QUOTED PASSAGE:
##########
What led you to volunteer with the CRCC?
There’s a phrase in Latin I’ve always been inspired by: Surgo Ut Prosim – I rise that I might serve. I’m fortunate that I’ve had the opportunity to study what I’m so passionate about in school, and to have such strong social support like my family (my parents in particular). Because of this, necessity demands I do something positive and important for other people.
Why the CRCC? The personal narratives of survivors ground the work I participate in; it provides a human element that I think can be easily overlooked (even when doing trauma research). Besides, the goal is to apply everything I’m learning to help individuals who suffer from trauma. There’s no point in waiting to get started, and the CRCC has provided a valuable avenue with education in providing support and resources.
What do you find most challenging about volunteering with the CRCC? My fear is that I could have done more in some way. I realize this is out of the scope of the service I provide, but it’s on my mind every now and then.
Do you have a favorite experience as a volunteer?
Volunteer appreciation night: I finally got to see the faces behind the names on my contact roster.
I also really enjoy the varied things Wendy prepares for shift request e-mails! I’m amazed at her creativity sometimes.
What do you enjoy doing when you're not volunteering?
I’m an avid reader. Research articles and blogs mostly. I also eat out A LOT. I have pretty eclectic taste buds. I’ve recently become a Michael Symon fan after B Spot.
What do you do most often to practice self-care?
##########
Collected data
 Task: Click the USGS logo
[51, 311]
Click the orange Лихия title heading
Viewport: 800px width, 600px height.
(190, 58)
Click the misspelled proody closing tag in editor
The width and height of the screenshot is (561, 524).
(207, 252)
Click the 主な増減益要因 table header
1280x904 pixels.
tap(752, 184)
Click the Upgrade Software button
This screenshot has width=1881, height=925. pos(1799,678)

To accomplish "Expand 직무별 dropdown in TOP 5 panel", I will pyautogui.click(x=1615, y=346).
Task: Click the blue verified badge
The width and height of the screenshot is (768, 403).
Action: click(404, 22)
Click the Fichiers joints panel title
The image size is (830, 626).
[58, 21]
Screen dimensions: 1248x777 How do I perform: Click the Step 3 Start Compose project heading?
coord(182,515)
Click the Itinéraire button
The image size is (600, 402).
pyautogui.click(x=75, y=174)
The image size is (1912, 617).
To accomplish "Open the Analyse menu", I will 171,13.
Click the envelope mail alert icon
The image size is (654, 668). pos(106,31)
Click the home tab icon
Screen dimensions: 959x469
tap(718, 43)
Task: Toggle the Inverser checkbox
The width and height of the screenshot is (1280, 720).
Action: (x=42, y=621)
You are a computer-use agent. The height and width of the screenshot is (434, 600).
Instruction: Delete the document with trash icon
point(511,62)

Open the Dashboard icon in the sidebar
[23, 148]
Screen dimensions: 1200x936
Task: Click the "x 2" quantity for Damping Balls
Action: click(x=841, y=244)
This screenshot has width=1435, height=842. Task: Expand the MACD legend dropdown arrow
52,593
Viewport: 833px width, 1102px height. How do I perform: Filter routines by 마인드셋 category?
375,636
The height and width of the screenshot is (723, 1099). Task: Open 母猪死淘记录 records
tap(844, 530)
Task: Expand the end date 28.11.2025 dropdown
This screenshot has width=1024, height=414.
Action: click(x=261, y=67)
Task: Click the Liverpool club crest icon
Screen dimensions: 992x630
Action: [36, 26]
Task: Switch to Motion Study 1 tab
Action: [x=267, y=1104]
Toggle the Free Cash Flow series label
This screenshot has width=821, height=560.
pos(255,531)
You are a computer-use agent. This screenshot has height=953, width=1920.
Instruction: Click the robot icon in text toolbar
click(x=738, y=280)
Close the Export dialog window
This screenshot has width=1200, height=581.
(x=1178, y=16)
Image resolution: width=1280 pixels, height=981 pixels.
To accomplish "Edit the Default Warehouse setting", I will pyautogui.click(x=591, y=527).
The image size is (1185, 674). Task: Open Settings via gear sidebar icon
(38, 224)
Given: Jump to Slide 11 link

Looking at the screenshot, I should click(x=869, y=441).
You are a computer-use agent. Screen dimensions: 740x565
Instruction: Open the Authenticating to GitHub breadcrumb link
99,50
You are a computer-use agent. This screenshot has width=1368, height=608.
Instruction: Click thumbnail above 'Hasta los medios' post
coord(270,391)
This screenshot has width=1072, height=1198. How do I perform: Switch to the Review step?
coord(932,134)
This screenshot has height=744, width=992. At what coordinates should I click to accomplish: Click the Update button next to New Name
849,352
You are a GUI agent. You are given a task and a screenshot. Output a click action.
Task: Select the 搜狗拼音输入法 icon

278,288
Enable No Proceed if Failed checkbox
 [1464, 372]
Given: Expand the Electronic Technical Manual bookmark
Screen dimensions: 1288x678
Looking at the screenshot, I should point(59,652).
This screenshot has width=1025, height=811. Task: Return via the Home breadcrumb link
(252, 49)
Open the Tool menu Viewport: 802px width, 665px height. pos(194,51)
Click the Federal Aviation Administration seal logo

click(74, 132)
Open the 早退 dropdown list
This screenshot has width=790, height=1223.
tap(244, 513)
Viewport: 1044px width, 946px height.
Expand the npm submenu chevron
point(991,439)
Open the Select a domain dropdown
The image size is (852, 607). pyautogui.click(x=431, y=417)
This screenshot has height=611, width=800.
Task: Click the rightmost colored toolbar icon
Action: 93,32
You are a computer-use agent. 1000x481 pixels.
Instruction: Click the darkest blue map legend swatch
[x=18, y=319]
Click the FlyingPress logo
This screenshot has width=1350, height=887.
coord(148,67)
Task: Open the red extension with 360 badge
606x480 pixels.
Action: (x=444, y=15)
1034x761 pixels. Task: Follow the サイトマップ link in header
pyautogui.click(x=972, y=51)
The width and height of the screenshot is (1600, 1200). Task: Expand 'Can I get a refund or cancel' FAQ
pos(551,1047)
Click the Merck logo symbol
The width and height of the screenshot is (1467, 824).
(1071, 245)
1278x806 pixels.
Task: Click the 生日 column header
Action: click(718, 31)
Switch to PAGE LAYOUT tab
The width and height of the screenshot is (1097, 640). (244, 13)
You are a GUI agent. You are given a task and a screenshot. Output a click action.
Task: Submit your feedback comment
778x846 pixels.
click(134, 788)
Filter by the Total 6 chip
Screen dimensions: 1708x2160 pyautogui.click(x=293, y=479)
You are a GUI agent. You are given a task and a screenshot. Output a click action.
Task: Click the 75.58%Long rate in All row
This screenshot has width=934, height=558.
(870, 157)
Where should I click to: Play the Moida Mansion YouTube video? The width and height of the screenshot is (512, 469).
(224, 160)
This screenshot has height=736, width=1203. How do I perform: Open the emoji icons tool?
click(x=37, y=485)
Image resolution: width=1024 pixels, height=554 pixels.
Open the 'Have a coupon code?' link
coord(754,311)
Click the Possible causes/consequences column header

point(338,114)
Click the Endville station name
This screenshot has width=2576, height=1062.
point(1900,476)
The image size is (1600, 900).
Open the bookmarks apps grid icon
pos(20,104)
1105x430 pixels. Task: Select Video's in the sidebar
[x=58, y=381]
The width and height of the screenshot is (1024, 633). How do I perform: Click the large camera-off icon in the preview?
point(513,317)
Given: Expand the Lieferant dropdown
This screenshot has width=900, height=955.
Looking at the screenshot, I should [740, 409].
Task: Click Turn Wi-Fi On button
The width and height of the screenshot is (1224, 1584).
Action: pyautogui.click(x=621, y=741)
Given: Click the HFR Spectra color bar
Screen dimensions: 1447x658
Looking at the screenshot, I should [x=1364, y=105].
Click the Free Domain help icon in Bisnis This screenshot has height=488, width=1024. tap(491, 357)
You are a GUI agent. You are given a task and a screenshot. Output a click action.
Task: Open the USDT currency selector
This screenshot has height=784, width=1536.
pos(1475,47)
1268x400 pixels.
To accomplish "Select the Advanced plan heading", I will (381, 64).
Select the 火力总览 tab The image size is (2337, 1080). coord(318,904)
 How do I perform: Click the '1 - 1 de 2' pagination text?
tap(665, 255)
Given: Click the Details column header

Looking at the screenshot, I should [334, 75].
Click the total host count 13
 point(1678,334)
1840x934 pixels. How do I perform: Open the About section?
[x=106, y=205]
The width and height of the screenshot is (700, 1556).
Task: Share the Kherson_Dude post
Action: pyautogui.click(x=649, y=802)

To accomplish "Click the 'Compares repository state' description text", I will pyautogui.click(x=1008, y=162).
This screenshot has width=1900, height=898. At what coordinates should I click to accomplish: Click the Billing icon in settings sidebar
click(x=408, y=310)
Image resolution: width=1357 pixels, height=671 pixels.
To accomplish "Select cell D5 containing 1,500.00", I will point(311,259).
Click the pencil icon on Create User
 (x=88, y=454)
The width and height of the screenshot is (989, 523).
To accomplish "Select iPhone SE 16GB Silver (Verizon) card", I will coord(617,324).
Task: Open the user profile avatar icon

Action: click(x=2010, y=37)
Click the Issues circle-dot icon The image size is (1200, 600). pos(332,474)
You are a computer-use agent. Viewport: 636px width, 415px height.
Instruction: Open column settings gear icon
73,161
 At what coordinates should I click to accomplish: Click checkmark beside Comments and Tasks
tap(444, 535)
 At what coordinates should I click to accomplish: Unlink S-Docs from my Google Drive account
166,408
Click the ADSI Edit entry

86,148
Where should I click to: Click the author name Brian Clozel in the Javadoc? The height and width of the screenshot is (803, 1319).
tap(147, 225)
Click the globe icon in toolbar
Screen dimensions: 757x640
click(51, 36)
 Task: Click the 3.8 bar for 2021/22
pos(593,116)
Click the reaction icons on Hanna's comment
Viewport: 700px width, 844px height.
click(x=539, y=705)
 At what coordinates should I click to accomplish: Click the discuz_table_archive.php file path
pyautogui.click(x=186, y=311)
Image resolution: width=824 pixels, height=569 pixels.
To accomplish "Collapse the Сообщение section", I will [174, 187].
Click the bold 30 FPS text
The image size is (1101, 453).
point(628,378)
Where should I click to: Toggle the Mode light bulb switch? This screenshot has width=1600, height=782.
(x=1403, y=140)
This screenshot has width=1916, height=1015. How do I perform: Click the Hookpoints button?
##########
REQUIRED ACTIONS:
1 - Repeat the volunteer interview from "Why the CRCC?" up to and including "my contact roster.".
2 - In the volunteer interview, which occasion finally let the speaker see the faces behind the names on the contact roster?
3 - Write the next part of the volunteer interview, picking up after its last line.

TASK-BY-TASK RESULTS:
1 -
Why the CRCC? The personal narratives of survivors ground the work I participate in; it provides a human element that I think can be easily overlooked (even when doing trauma research). Besides, the goal is to apply everything I’m learning to help individuals who suffer from trauma. There’s no point in waiting to get started, and the CRCC has provided a valuable avenue with education in providing support and resources.
What do you find most challenging about volunteering with the CRCC? My fear is that I could have done more in some way. I realize this is out of the scope of the service I provide, but it’s on my mind every now and then.
Do you have a favorite experience as a volunteer?
Volunteer appreciation night: I finally got to see the faces behind the names on my contact roster.

2 - Volunteer appreciation night.

3 -
My roommate keeps things pretty interesting around the house. We have a lot of laughs about random topics – it’s good having that spontaneity and humor in my life. When it’s warmer I like to visit my parents over the weekends and relax around the pond in their backyard. Chocolate is a pharmacotherapy that I think EVERYONE should consider.
Book: Move Underground
Movie: Laundry (foreign film)
Website or blog: The Last Psychiatrist
Vacation spot: Istanbul
Meal: Imam Bayildi
Also from Mike ...
I can understand that I come off as fairly serious in these questions, especially those regarding CRCC and trauma, but I think I’m speaking in the right tone considering my audience. We all understand how important it is to offer that support when someone is reaching out for it, and to be that compassionate first voice they hear on the phone. While I consider myself still rather new as a hotline advocate, I think I understand the gravitas of the experience at least in a slight way. We’re doing important work. We should all be proud of that fact.
With that said, take care of yourselves. Don’t let this overwhelm you. Wendy emphasized self-care during training and I can’t agree more. I suggest anything from Dr. Seligman or Carl Rogers for reading. Really positive stuff.